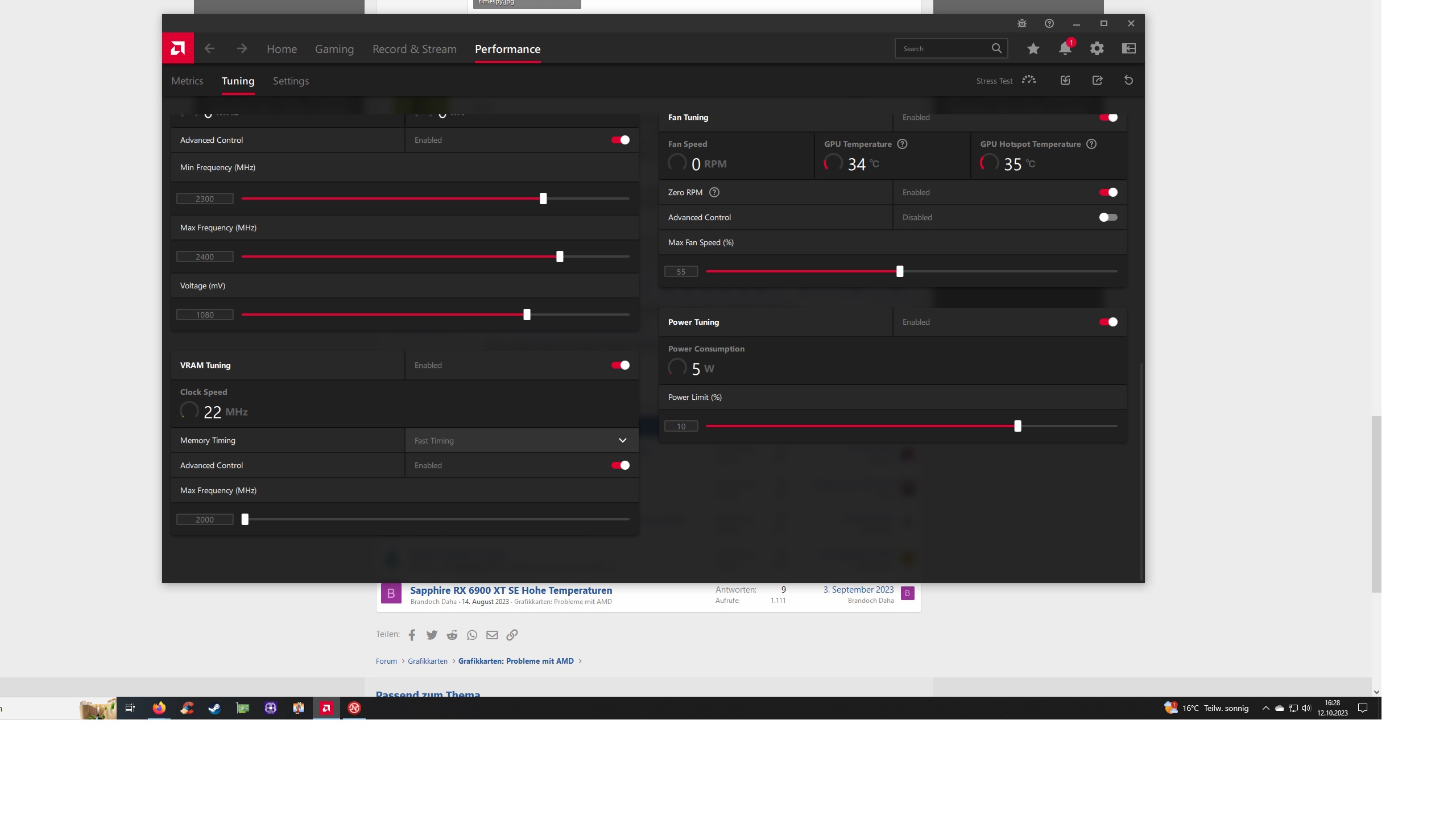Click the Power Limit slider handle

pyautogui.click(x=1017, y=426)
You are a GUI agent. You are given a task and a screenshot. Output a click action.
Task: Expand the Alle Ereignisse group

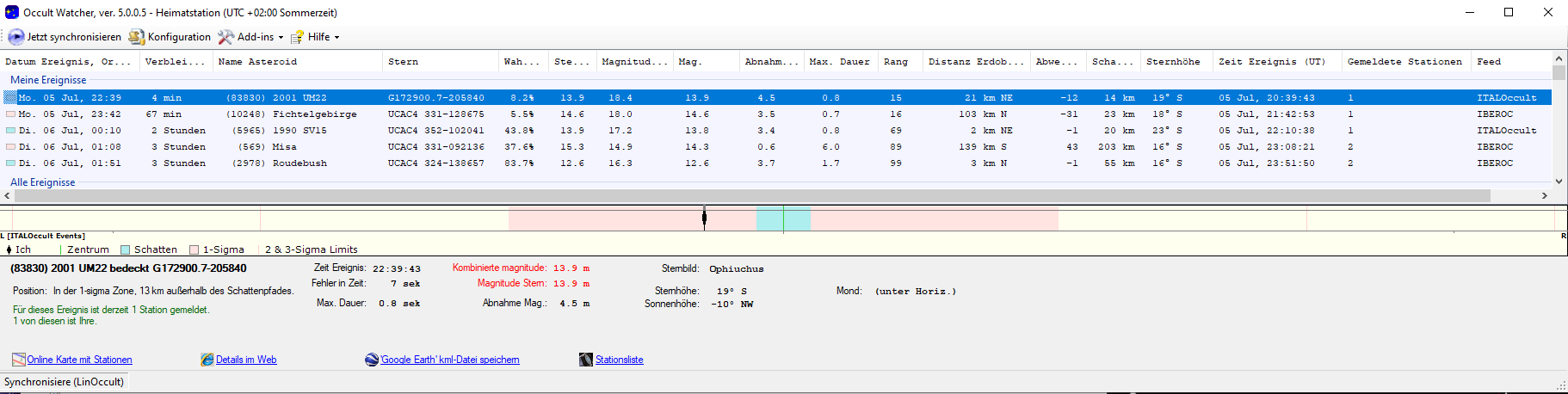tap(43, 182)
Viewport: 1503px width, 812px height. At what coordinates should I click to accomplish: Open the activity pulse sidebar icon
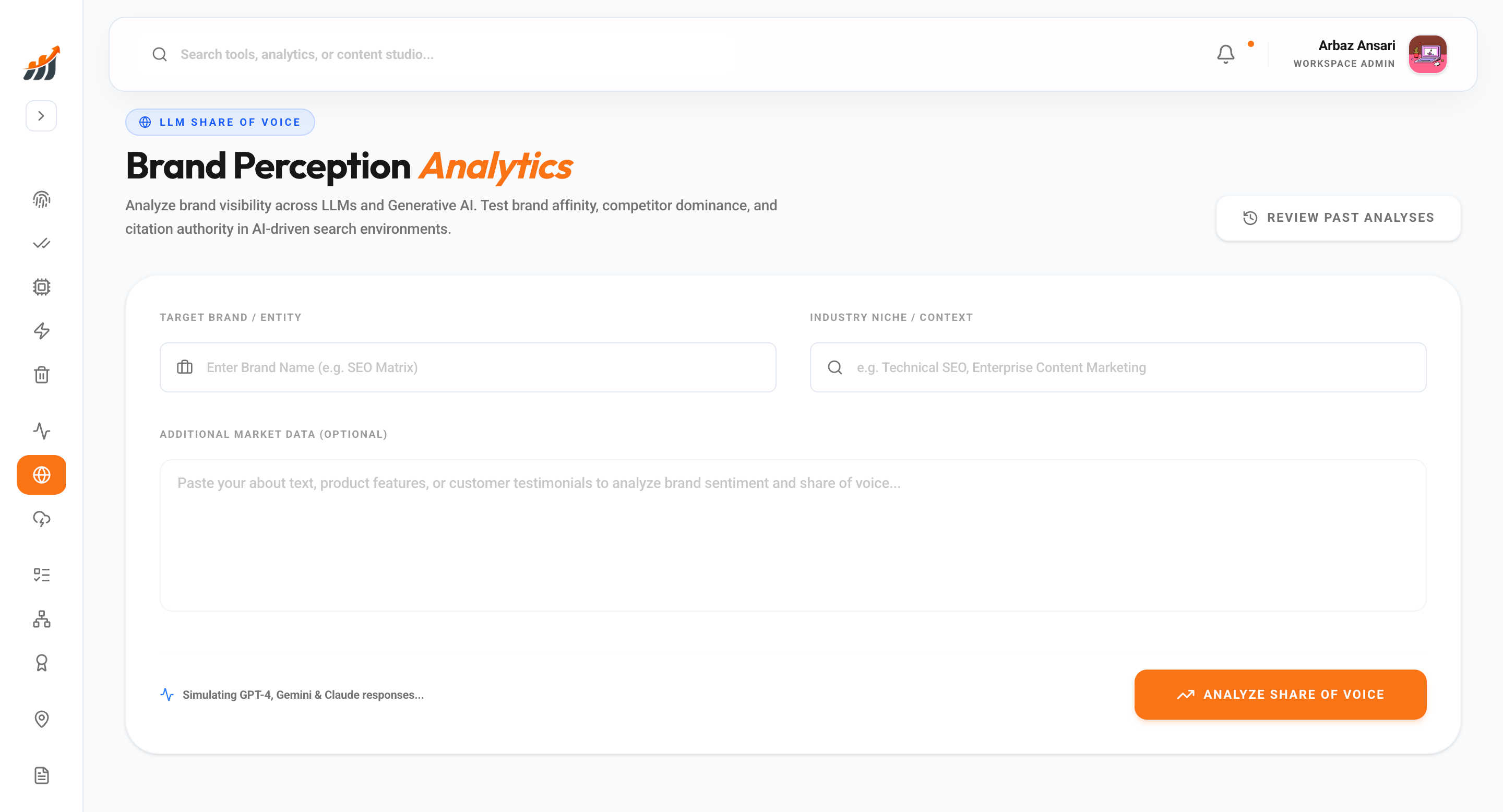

================================

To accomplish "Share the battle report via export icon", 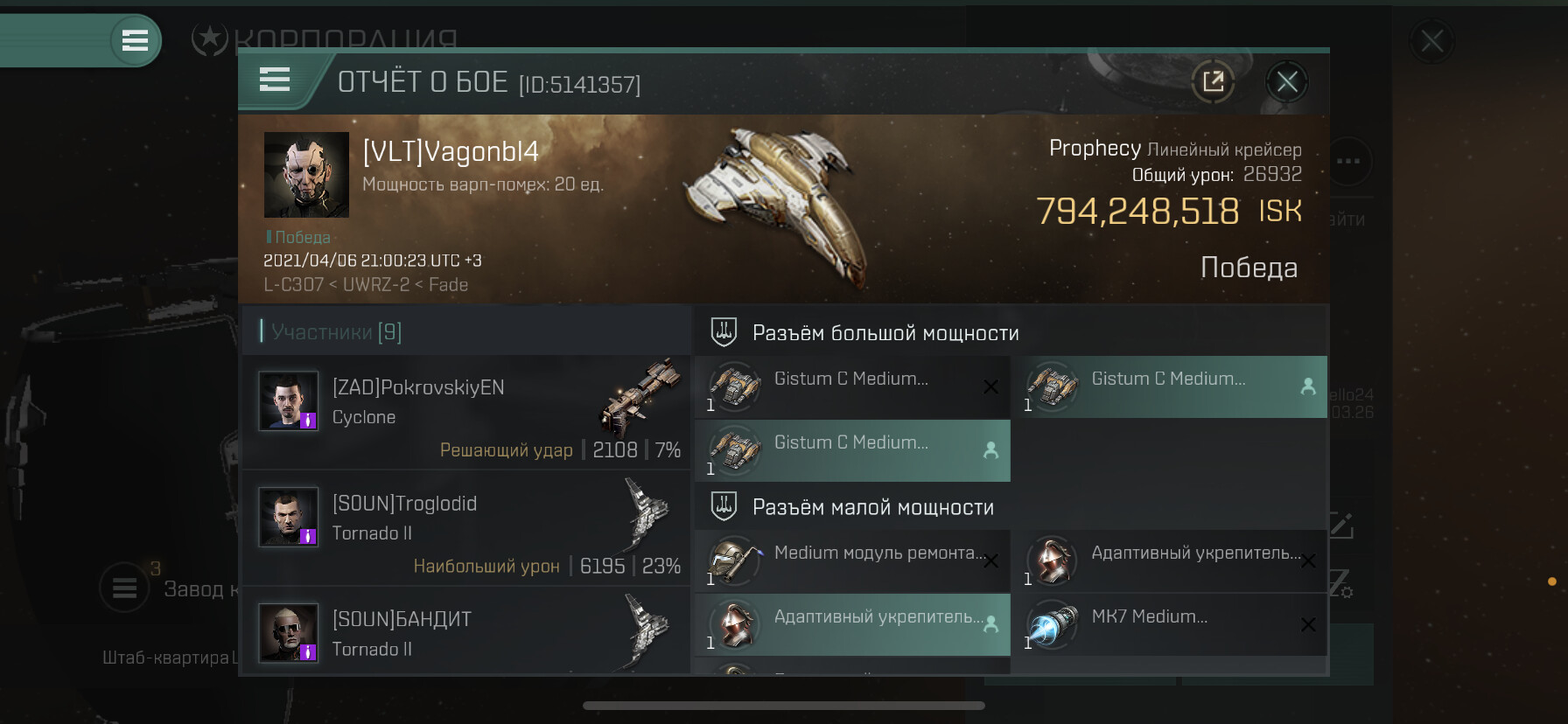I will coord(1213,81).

================================

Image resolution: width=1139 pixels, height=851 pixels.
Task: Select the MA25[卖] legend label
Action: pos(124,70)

================================

** Exercise **
Copy every line from the one containing "Image resolution: width=1139" down to the one containing "Action: pos(124,70)", both included, without changing anything.

** Response below **
Image resolution: width=1139 pixels, height=851 pixels.
Task: Select the MA25[卖] legend label
Action: pos(124,70)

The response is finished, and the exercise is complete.